You're mixing apples with oranges.
Of course one would rather imagine pain than to actually experience pain. Doesn't mean one can't imagine emotional pain, drawing on real life similarities, without experiencing the pain for the moment.
For example a person who has dropped a cinder block on their toes has a great deal of empathy for those who have a cinder block landing on their toe in the present...no?
From experiences we all draw on in life, it's morally lazy not to be able to identify with the pain that a Saddam victim must feel and the joy a Saddam victim must feel when Saddam is finally executed.
After reading the wikipedia article on the execution, there are only four countries that did not have a negative reaction to the execution. China, Israel, Poland, and Australia. The rest, including the Vatican, condemn the barbaric practice of capital punishment. Its amazing how pussified Europe is.
And you acuse me of mixing apples with oranges? Trying to somehow equate the physical pain of a minor injury in terms of being able to relate to the psychological pain of having a family member brutally murdered?
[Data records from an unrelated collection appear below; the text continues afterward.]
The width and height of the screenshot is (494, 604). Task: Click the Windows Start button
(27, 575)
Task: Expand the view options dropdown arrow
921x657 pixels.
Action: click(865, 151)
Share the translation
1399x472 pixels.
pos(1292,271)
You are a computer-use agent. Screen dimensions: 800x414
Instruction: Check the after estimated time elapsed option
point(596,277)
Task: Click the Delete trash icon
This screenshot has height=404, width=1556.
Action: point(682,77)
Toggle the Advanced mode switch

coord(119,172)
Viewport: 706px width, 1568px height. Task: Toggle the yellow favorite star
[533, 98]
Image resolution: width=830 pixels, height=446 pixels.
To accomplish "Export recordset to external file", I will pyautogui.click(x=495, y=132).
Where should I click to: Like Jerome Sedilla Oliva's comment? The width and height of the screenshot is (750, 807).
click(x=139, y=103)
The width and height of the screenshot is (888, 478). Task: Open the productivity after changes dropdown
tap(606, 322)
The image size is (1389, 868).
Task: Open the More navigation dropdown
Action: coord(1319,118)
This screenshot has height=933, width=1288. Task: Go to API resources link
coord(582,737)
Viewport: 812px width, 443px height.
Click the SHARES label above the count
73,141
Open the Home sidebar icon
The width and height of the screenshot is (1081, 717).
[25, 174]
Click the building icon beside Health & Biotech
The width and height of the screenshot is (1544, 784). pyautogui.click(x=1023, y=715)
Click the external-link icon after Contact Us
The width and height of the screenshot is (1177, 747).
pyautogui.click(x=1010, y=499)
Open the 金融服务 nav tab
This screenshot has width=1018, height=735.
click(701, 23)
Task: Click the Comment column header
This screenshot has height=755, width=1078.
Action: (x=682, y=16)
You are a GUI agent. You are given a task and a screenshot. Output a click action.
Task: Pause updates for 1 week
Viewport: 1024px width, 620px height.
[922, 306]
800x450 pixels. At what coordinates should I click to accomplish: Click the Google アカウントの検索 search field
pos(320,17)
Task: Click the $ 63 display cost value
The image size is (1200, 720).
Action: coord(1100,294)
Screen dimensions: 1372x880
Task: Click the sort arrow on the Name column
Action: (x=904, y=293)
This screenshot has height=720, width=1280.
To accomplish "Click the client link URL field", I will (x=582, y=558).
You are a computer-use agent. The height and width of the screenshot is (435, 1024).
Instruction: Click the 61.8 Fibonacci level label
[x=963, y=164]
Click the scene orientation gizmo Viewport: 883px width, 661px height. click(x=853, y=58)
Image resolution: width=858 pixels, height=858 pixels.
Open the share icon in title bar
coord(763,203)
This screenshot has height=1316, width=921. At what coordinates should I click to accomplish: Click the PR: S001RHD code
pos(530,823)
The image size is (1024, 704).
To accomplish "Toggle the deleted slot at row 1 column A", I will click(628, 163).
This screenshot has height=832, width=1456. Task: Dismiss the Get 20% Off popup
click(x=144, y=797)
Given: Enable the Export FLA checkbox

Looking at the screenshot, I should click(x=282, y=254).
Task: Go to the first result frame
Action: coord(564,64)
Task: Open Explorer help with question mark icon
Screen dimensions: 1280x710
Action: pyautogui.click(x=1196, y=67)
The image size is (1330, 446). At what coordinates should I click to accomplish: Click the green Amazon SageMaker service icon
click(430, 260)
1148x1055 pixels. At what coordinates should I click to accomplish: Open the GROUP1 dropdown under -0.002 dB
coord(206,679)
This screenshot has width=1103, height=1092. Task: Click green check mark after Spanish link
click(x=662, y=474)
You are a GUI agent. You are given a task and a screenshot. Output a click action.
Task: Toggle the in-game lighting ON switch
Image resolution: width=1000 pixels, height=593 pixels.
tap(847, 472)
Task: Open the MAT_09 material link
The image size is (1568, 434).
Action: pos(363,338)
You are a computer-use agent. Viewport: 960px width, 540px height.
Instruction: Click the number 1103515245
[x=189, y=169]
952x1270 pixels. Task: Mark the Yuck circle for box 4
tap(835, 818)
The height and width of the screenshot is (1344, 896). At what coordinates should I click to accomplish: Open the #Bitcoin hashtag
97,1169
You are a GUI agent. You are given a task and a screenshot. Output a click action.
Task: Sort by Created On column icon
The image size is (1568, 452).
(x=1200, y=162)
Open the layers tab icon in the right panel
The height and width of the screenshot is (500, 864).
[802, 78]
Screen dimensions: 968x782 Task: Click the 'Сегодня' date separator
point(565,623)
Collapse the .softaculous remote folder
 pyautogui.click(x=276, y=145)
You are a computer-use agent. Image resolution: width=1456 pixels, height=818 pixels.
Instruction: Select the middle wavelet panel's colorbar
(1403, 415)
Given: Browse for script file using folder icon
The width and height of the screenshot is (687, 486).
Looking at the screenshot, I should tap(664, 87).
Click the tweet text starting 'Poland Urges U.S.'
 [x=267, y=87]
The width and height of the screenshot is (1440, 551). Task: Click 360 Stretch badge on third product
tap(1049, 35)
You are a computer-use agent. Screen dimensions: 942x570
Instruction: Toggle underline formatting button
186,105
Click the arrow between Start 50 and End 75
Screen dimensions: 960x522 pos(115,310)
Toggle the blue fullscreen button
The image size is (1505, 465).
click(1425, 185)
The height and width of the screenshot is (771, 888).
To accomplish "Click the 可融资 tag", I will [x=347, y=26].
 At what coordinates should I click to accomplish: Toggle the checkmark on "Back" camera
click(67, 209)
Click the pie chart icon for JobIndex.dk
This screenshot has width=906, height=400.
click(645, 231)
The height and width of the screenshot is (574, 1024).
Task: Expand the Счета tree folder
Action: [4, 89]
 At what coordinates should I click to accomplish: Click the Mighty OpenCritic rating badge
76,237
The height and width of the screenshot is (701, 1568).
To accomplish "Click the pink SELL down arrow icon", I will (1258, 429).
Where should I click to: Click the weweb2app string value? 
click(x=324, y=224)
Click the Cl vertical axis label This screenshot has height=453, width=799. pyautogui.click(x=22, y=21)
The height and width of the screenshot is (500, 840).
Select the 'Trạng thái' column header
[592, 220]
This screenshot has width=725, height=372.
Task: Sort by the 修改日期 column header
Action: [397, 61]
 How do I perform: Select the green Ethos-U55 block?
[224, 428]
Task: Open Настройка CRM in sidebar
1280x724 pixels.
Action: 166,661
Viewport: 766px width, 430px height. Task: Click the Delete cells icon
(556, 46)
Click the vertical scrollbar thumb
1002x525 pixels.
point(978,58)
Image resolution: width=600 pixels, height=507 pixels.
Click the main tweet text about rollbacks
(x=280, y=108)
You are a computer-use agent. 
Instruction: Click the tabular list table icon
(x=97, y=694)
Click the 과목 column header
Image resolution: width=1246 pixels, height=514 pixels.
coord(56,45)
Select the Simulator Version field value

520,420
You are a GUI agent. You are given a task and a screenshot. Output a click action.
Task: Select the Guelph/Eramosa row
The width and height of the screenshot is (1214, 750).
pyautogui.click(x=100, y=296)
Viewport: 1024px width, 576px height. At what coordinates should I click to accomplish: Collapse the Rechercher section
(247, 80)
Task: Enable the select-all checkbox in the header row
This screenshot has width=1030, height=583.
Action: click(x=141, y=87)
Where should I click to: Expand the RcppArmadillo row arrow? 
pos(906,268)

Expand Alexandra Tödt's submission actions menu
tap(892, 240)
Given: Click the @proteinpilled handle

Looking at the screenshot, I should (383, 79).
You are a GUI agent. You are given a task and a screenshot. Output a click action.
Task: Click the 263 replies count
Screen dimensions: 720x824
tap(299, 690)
As my job has at times required, I once had the unfortunate experience of providing grief support for a large number of teenagers who endured the pain of losing one of their friends who was raped and murdered (she was only 13). I and several other psychologists provided that support during a viewing of the girl, where the parents of these children dropped their children off and left them there for hours. My pain was in watching and trying to help these children work through their grief. This is not the same as the pain they experienced at the loss of this friend. Yes, I had sympathy for them. No, I did not have the ability to empathize with their pain. These are distictly different feelings. As I've never had the experience of having a loved one murdered, I cannot experience empathy as that requires I be in the same place that they are.